Chat Control avance malgré une majorité de non - le chiffrement exempté

15.07.2026 3
Chat Control avance malgré une majorité de non - le chiffrement exempté

La proposition de surveillance la plus contestée de l'UE vient de franchir son plus grand obstacle de la manière la plus étrange qui soit : une majorité de députés a voté contre, et elle a tout de même avancé. Le 9 juillet 2026, le Parlement européen a tenu un vote d'urgence pour décider de rejeter ou non le plan Chat Control relancé par le Conseil, qui vise à scanner les messages privés à la recherche de contenus pédocriminels. Plus de députés ont voté non que oui - mais pas assez, et les règles ont poursuivi leur chemin.

Un rejet qui n'a pas suffi

Les chiffres disent tout. La motion visant à rejeter la position du Conseil a recueilli 314 voix pour, 276 contre et 17 abstentions. En temps normal, 314 contre 276 est une défaite nette pour la mesure. Mais il s'agissait d'un vote en deuxième lecture, où bloquer le Conseil exige une majorité absolue de tous les députés en exercice - 361 voix. Il a manqué 47 voix aux opposants.

Le résultat est une loi adoptée par défaut. La prolongation du régime de scan volontaire tient, non parce que la majorité des députés votants l'a soutenue, mais parce que la procédure exigeait une super-majorité pour l'arrêter et que ce seuil n'a pas été atteint.

L'exception pour le chiffrement

Il y a eu une vraie victoire pour la vie privée. Lors de votes distincts le même jour, le Parlement a adopté deux amendements - avec 369 et 362 voix - qui excluent explicitement les services chiffrés de bout en bout du champ du scan. Ces amendements ont bien franchi le seuil des 361 voix.

En pratique, cela signifie que WhatsApp, Signal et Telegram sont formellement placés hors de portée du volet de détection volontaire de Chat Control. Le chiffrement a tenu là où le rejet plus large a échoué. L'exception compte, car scanner un message chiffré revient à briser le chiffrement pour tout le monde - l'objection centrale que les défenseurs de la vie privée soulèvent depuis le début, que nous avons expliquée dans notre décryptage sur la façon dont Bruxelles comptait mettre fin à la messagerie privée.

Comment l'UE en est arrivée là

Ce vote n'est pas sorti de nulle part. Quelques jours plus tôt, le Conseil avait relancé le dossier par un raccourci administratif - un épisode que nous avons couvert lorsque le Conseil a fait avancer Chat Control par procédure écrite, contournant le débat ouvert au Parlement. Cela faisait suite à des mois de blocage, dont l'effondrement des discussions quand le cinquième trilogue a échoué et que le chiffrement a tenu - pour un temps.

Chaque round a suivi le même schéma : un mandat de scan étendu poussé par le Conseil, une résistance au Parlement et un compromis fragile qui entretient le combat plutôt que d'y mettre fin.

Ce qui va suivre

Le texte amendé retourne désormais au Conseil, qui a trois mois pour trancher. Il peut accepter tous les amendements du Parlement - auquel cas le règlement, y compris l'exception pour le chiffrement, est formellement adopté, très probablement en octobre 2026. Ou il peut en rejeter une partie, ce qui déclenche un comité de conciliation et des mois de négociations supplémentaires.

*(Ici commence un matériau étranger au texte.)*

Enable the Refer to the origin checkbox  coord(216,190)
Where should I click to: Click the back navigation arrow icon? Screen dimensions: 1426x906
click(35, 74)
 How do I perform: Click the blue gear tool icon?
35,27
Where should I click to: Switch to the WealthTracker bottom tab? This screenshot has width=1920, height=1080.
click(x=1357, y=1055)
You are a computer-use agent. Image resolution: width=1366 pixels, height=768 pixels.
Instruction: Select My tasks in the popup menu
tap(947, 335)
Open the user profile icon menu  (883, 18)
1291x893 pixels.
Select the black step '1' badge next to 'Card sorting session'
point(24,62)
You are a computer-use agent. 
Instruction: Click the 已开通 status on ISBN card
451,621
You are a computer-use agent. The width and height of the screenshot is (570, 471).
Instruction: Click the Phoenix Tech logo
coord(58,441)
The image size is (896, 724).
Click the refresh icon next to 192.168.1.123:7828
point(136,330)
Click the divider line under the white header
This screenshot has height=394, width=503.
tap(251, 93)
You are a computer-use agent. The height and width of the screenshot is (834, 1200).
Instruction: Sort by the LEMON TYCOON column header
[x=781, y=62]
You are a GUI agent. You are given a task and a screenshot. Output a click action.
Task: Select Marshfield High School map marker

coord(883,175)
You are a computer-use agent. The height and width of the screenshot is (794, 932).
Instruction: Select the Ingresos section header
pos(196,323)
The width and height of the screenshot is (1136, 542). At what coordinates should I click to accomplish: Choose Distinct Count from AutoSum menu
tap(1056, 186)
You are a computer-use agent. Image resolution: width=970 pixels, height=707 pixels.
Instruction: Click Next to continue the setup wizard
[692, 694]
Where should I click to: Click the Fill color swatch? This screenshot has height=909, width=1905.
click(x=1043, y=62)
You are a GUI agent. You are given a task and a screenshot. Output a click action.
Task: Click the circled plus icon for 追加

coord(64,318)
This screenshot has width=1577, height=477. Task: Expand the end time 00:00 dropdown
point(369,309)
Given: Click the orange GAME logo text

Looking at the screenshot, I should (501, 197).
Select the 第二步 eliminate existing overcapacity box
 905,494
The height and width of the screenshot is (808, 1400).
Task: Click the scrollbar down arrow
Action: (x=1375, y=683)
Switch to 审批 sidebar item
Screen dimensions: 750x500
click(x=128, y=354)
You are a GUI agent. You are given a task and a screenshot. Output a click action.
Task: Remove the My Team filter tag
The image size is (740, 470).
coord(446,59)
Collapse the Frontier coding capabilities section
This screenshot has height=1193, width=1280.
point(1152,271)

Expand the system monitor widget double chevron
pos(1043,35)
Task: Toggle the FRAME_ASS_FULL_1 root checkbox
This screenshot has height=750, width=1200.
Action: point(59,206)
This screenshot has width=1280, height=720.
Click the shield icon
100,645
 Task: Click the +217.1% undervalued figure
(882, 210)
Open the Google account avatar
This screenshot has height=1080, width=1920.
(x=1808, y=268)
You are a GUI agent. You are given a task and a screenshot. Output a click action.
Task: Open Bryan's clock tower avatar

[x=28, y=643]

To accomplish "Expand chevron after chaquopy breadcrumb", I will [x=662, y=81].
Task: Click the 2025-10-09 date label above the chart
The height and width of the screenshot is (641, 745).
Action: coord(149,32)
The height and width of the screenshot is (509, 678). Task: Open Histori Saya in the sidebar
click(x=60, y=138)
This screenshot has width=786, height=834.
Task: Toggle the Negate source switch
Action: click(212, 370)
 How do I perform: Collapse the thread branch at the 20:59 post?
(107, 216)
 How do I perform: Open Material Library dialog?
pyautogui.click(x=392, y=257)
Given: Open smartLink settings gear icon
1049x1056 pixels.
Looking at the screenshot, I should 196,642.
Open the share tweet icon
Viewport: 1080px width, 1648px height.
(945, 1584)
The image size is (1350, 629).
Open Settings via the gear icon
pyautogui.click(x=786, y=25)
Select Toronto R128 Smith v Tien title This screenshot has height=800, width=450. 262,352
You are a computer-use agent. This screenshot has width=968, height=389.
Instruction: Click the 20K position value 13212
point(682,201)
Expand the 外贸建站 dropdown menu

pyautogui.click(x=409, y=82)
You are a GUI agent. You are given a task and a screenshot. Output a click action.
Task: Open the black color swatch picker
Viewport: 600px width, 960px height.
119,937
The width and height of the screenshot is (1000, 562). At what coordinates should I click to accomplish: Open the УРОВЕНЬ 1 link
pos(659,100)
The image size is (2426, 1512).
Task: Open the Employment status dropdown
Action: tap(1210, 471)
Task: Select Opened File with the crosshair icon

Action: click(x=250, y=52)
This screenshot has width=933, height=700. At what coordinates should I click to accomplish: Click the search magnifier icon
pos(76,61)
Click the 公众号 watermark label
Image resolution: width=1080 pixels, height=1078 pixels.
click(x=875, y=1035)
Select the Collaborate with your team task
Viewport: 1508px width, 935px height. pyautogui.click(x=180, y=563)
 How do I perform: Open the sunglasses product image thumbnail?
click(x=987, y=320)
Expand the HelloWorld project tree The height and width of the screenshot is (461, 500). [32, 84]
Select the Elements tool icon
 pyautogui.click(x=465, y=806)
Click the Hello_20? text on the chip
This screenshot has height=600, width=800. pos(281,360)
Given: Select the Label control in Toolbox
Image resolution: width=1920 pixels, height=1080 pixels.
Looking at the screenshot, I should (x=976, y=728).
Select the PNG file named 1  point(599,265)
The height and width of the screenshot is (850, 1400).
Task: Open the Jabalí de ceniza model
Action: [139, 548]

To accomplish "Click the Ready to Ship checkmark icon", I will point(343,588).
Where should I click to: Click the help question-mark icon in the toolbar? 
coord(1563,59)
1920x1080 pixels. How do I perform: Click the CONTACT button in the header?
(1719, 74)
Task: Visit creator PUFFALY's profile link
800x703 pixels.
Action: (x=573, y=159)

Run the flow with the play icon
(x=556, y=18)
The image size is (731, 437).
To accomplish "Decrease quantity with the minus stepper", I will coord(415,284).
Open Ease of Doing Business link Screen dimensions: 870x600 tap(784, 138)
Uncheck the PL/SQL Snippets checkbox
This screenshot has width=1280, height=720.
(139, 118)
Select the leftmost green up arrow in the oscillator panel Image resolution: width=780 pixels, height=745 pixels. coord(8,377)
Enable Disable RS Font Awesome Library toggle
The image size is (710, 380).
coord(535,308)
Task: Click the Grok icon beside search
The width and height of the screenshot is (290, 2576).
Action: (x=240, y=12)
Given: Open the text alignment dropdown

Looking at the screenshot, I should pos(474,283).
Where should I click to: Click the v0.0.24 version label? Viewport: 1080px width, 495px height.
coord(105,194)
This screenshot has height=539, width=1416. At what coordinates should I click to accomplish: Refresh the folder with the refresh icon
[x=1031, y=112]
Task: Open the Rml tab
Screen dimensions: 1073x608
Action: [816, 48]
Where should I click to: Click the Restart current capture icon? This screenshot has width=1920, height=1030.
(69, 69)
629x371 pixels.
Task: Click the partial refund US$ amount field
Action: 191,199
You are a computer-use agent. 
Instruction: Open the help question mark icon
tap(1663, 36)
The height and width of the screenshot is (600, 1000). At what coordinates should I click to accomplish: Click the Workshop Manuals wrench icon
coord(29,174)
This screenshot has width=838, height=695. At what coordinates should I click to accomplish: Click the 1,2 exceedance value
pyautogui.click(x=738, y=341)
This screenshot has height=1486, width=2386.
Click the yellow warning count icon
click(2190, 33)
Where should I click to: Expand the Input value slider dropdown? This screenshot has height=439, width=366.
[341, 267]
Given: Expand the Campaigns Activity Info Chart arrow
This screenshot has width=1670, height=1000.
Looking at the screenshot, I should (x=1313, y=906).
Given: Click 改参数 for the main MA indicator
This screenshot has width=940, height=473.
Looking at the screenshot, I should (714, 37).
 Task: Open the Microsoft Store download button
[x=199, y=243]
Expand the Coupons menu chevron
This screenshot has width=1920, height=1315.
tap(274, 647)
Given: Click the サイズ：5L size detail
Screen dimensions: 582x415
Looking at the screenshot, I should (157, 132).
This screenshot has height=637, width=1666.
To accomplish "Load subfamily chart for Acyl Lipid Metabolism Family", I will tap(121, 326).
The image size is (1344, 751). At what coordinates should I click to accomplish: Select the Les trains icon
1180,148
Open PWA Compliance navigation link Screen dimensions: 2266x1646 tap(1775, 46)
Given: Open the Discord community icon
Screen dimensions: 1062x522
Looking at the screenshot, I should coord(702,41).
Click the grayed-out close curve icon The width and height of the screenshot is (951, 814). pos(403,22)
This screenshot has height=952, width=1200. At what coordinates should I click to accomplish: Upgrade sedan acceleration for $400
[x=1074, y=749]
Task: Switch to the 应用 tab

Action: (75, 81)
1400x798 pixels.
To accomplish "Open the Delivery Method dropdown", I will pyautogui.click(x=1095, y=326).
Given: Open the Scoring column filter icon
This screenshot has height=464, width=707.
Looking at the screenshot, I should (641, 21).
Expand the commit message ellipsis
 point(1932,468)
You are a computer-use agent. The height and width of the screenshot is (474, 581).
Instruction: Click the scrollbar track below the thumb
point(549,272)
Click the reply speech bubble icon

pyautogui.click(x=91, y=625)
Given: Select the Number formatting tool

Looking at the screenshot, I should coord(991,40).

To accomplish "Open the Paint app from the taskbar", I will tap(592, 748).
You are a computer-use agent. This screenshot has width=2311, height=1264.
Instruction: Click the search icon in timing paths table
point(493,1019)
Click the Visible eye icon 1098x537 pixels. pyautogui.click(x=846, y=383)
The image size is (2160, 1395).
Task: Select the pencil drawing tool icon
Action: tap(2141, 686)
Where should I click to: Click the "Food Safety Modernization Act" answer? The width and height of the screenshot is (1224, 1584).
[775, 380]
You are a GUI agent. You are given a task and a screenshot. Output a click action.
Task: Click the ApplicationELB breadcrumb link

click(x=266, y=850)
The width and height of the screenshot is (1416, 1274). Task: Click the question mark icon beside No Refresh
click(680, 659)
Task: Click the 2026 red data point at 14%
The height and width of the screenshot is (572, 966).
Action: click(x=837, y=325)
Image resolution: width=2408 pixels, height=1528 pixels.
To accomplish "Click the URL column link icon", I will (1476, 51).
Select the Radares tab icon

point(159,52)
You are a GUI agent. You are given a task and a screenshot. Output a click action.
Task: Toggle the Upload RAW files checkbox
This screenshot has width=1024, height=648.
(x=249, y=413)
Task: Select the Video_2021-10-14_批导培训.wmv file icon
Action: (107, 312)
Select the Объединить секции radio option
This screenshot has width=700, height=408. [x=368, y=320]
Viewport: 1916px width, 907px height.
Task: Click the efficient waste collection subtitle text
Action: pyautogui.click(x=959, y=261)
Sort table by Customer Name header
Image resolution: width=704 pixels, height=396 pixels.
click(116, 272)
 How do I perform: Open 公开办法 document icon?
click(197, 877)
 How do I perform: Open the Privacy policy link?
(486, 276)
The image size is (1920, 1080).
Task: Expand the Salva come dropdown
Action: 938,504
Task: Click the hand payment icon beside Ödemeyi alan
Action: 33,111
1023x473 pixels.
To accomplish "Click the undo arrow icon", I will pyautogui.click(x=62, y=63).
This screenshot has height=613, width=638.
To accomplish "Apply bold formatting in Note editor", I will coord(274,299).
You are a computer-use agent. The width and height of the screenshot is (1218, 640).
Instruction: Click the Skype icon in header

Autrement dit, l'exclusion du chiffrement n'est pas encore à l'abri. Elle ne survit que si le Conseil la valide sans changement. Si les ministres s'y opposent, l'exception qui protège Signal et WhatsApp pourrait être rouverte.

Important : l'exception actuelle pour le chiffrement ne s'applique qu'au volet de détection volontaire et n'est pas définitive. Tant que le Conseil n'a pas formellement adopté les amendements du Parlement, la protection des applications chiffrées de bout en bout reste provisoire.

C'est précisément cette incertitude qui explique pourquoi l'intérêt pour les outils de confidentialité grimpe à chaque vote sur Chat Control. Un VPN ne déchiffre ni ne scanne rien - il chiffre la connexion d'un utilisateur et masque sa localisation à son fournisseur d'accès, ce qui est une couche différente du scan du contenu des messages. Mais le même réflexe anime les deux : quand les législateurs laissent entendre que la communication privée est négociable, les gens cherchent des moyens de garder leur trafic et leurs messages pour eux.

Conclusion : Chat Control a avancé malgré l'opposition d'une majorité de députés votants - un résultat qui en dit autant sur la procédure de l'UE que sur la politique elle-même. Le chiffrement a obtenu une exemption réelle, quoique provisoire. Le dernier mot revient désormais au Conseil, et les trois prochains mois décideront si la messagerie privée en Europe reste privée ou devient quelque chose que les gouvernements peuvent lire par défaut.